--- start Article ---

IT contract market – What will be the key influences in 2019?

It is estimated that 4million workers in the UK are employed on a temporary basis. 1.56 million of these are what we define as professional contractors. In short this is workers at a professional level that choose a career in temporary / contract work. The IT profession arguably employs the largest number by scale and proportion of professional contractors.

The IT contract market is already significant but 2019 could be a defining year to shape the landscape of how workers are employed in the industry. Things that could influence are:


It’s not going away and it feels like it’s not getting resolved. Continued uncertainty could have positive and negative effects. On one hand encouraging permanent members of staff to change jobs is always harder in uncertain times creating the need for temporary workers to fill the gap. EU citizens may choose too leave and be hard to replace. EU citizens choose not to come, thus increasing skill shortages. But on the negative side for contractors they are very disposable if companies choose to make cuts. Continued uncertainty or a poor deal could lead to recession meaning projects outside of business as usual are removed in which to cut costs and demand for contractor skills reduce.

--- end Article ---
--- start Given data ---

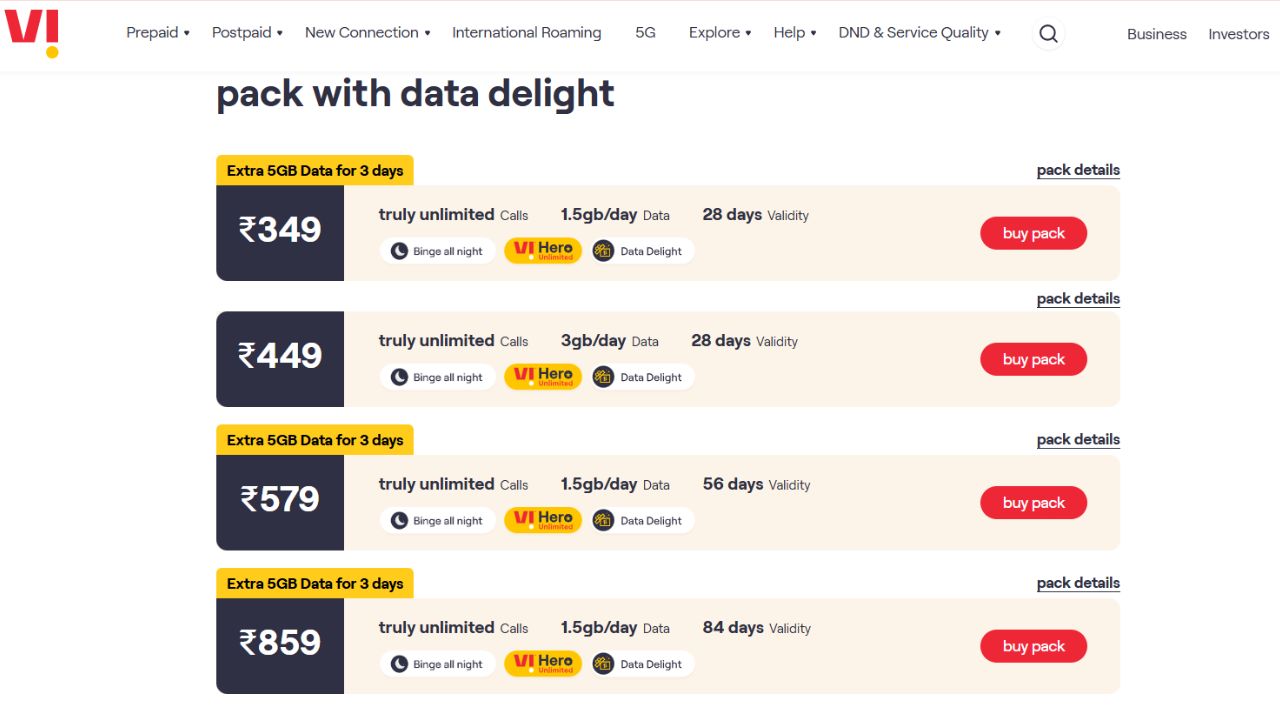The image size is (1280, 720).
Task: Click moon icon in ₹579 Binge all night
Action: click(x=399, y=520)
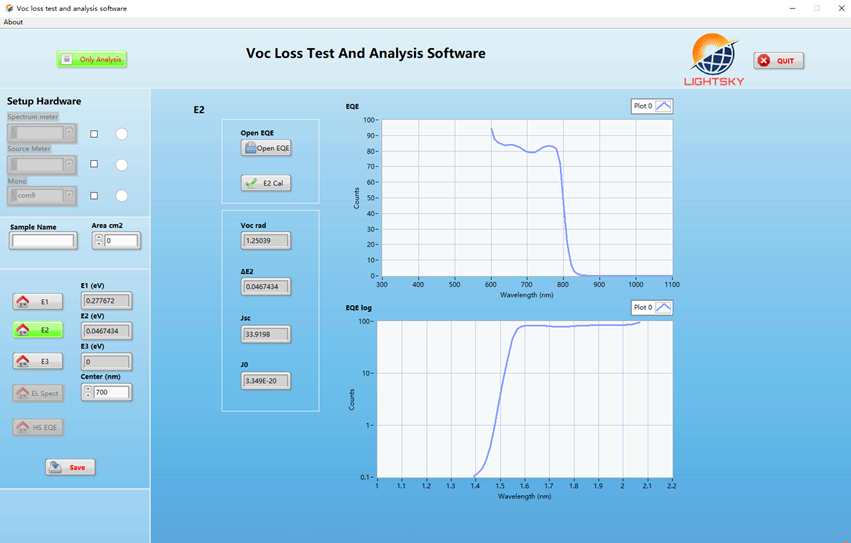The height and width of the screenshot is (543, 851).
Task: Select the green E2 button
Action: (37, 329)
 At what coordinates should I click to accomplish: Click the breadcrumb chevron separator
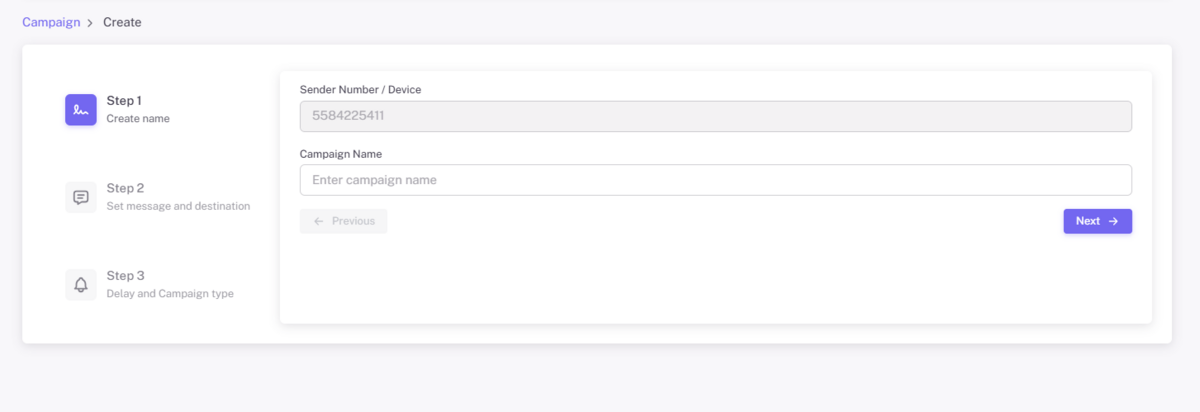click(90, 22)
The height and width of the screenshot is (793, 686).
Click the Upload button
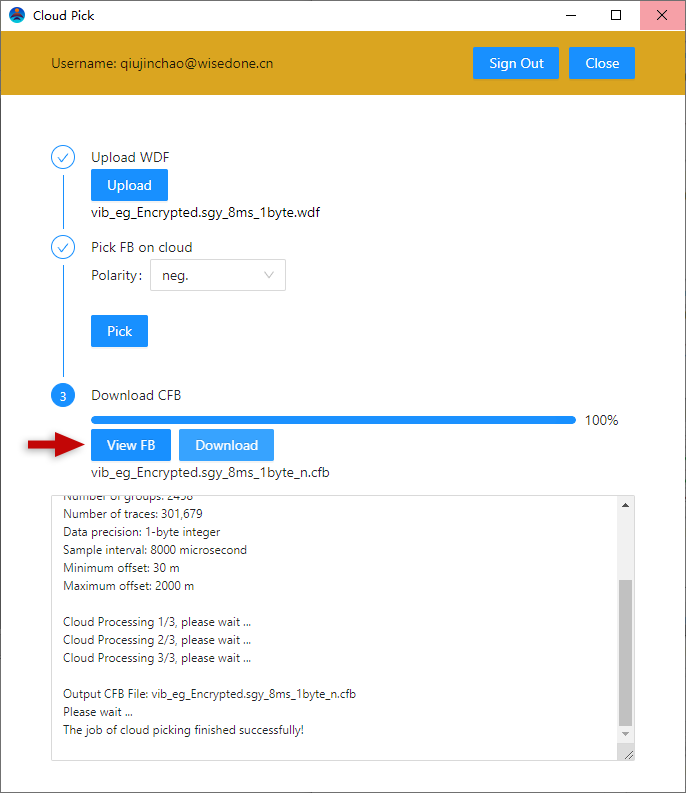click(129, 185)
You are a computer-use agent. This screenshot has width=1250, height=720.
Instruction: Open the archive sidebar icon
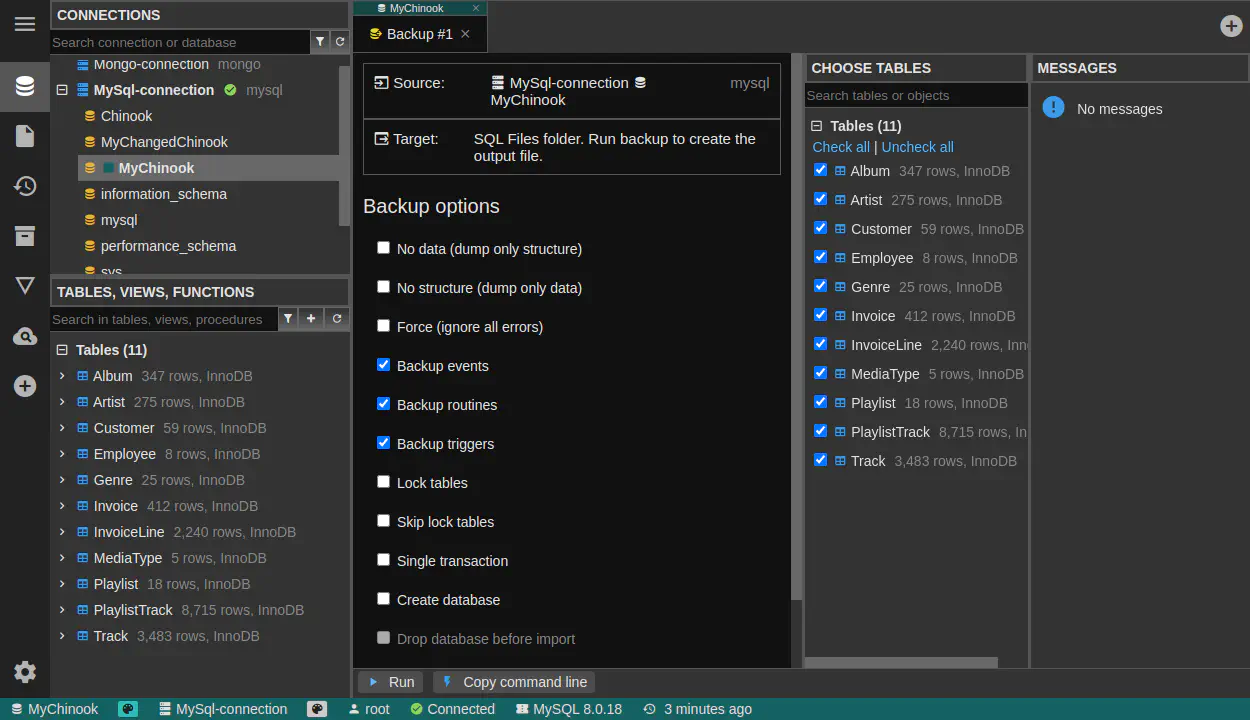(x=25, y=236)
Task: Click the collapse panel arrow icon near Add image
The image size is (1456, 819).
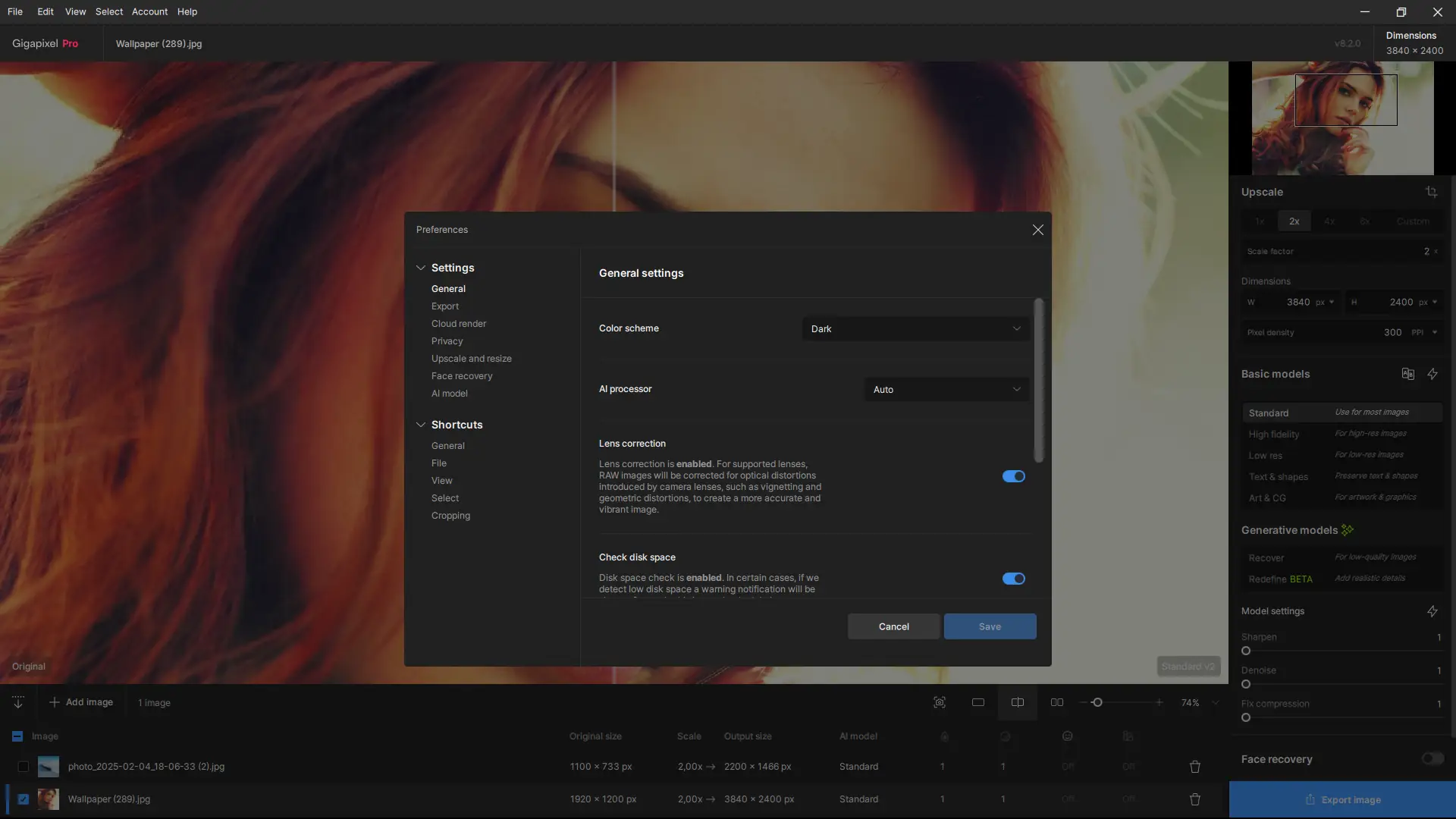Action: click(x=18, y=702)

--- end Given data ---

## [Exercise directions]
Can you turn the paragraph beginning "It is estimated that" in the article on the IT contract market into a short list that keeps its main facts? You can set the rows aside; nothing here depends on them.

## [Written reply]
- About 4 million UK workers are employed on a temporary basis.
- Of these, 1.56 million are professional contractors: professional-level workers who choose a career in temporary or contract work.
- The IT profession arguably employs the largest number of professional contractors, both by scale and by proportion.